Supplied passage —
________________
Date: 13-Nov-2013 - 14-Nov-2013
Location: Nanterre-Paris, France 
Contact Person: Julie Beliao
Meeting Email: coldoc2013 at gmail.com
Web Site: http://coldoc2013.wordpress.com/ 

Linguistic Field(s): Applied Linguistics; Computational Linguistics; Discourse Analysis; Sociolinguistics; Text/Corpus Linguistics 

Call Deadline: 22-Jun-2013 

Meeting Description:

COLDOC is the annual conference organized by PhD students and junior researchers in Linguistics of MoDyCo laboratory (UMR 7114 - CNRS/Paris Ouest Nanterre University/Paris Descartes University). This year the conference theme is the following:

‘Genres in Written and Oral Productions’

The ColDoc 2013 Conference will be held at Paris-Ouest Nanterre La Défense University, France, November 13-14, 2013.

Final Call for Papers:

The submission deadline has been extended to 22 June 2013.

COLDOC 2013 aims to examine the notion of genre in a multidisciplinary approach and to illustrate the variety of both theoretical and practical problems it raises. The call for papers is open to a wide variety of contributions that can help identify an essential category for interpretation.

Although it has long remained been restricted to taxonomic approaches, the issue of genre categorisation sees new developments thanks to the interest it has raised in various humanities disciplines, gradually integrating different aspects in their definitional approaches: contexts of utterance, medium (written or spoken), language norms, social practices, etc.
________________
Collected data —
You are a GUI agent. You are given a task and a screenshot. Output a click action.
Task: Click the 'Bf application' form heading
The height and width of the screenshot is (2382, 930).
________________
Instructions to follow —
Reproduce the conference announcement, starting with "Final Call for" and going on through "category for interpretation.", and swap "multidisciplinary" for "interdisciplinary".

Exercise response —
Final Call for Papers:

The submission deadline has been extended to 22 June 2013.

COLDOC 2013 aims to examine the notion of genre in a interdisciplinary approach and to illustrate the variety of both theoretical and practical problems it raises. The call for papers is open to a wide variety of contributions that can help identify an essential category for interpretation.